Wandering around the streets on my first day, a realisation dawned upon me. Every sight, every smell, every sound was new, unfamiliar. It was an adventure. But yet, for the many citizens that have resided in Hong Kong their whole lives, would it not be just another day? Mundane, even boring?
For me, my day started in the wee hours of the morning on 21 December. Surprisingly, I wasn’t tired, though I knocked out once our plane took off. Or should I say… SCOOTed off? Hehehehehe…
We touched down at 5.35am and first thing we did was purchase Octopus cards. HK$150 each – $50 for a deposit that can be claimed at the end of our stay, and $100 in value added. A must-have when you visit Hong Kong, and you can get them at any 7-11 store, which is ridiculously convenient since they are EVERYWHERE.
Oh, right. We bought Airport Express tickets too. Originally, they cost $90 per person, but there was a package for families of four and we ended up paying $220 in total. Whoop discount!
At Kowloon Station, there’s a free shuttle service with buses from K1 to K5. Our hotel was Royal Plaza Hotel, so we hopped onto K5, which took us directly to our destination.
The city had already woken up by then, and the roads were beginning to buzz with activity. We were really crossing our fingers the hotel had a room available for us (we could only check in at 3pm and it was only 7am).
ALAS! There wasn’t any… 😦
If nothing better to do, we went on a quest for food. Royal Plaza Hotel stood alongside a relatively new mall called MOKO, but the stores were still closed. Too bad. We walked a little further, and we found a bridge linking MOKO to the streets. And we found this:
They serve good noodles for breakfast! I had a bowl with luncheon meat (didn’t snap a picture, sorry!). Their signature buns seem popular with passers-by. I would get one but the portions of noodles were way too large – our stomachs couldn’t handle anymore.
The waitresses speak in Cantonese and the menus are all in Chinese, so it’s best you come here only if you can understand either one.
We did some more exploring after breakfast but there wasn’t much to see with most of the shop shutters down. Fa Yuen Street is well-known for its street stalls so it’s quite a shame we couldn’t do any shopping. Not yet anyway. We headed back to the hotel and just… waited. For three hours.

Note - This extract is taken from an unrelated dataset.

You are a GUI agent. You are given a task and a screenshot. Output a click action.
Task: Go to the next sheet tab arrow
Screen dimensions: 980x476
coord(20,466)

But guess what? We got lucky. A family room was freed up by the hotel and we checked in four hours ahead of schedule. Yus. It was clean, had plenty of toiletries (made my mom a happy mom), free bottled water and a cool little ledge by the window where we can dump our bags. For $307 a night (we made a booking through agoda.com but the price may fluctuate), my standards are met.
The jetlag was getting to us so we kind of, just plopped onto the beds and slept till 3pm. XD A little more well-rested than before, we ventured out again and explored the Flower Market (which is really just a small corner on the street with several florists). Then, we stumbled upon this beautiful Yuen Po Bird Garden.
Fa Yuen Street was also coming alive, but we decided to avoid shopping and leave it for another day. It was getting late too, and we had a shuttle bus to catch. We headed back to the hotel and got four Royal Plaza shuttle boarding passes. You have to book at the counter in advance or you won’t get any seats! You can also get SIM cards with data plans from here.
The shuttle bus stops at Prince Edward MTR, Element in Jordan and The Sun Arcade in Tsim Sha Tsui (our stop!).
It took a lot of walking, map reading and persistence before we finally found the Promenade. Lady Luck was not shining on us today. I badly wanted to see the Avenue of Stars. But it was closed for renovations nooooooooo…
At least the skyline of Hong Kong was worth the trip. Wow… I’ve seen it in dramas and photographs, but nothing beats taking in the view with your own eyes.
By the way, if you’re coming here for the Symphony of Lights, don’t bother. I felt disappointed and slightly betrayed.Maybe it’s actually good, but the show was overshadowed by all the Christmas decorations on other buildings. Only three skyscrapers shooting green lasers were extremely obvious. I couldn’t see where the rest of the action was happening 90% of the time. That’s not to say I don’t appreciate the effort – it’s difficult enough as it is to organise a lightshow of this scale.
After the show, we pushed through the crowds and made our way to the nearest MTR station. Goodness, why are the stations so huge? And yet, it was extremely packed. I wonder how residents deal with this every single day. It is quite draining. Once I got back to the hotel room and showered, I threw myself onto the bed and I was gone.
Welp, that was my first day in Hong Kong in a nutshell. A nice warm-up. What will happen tomorrow?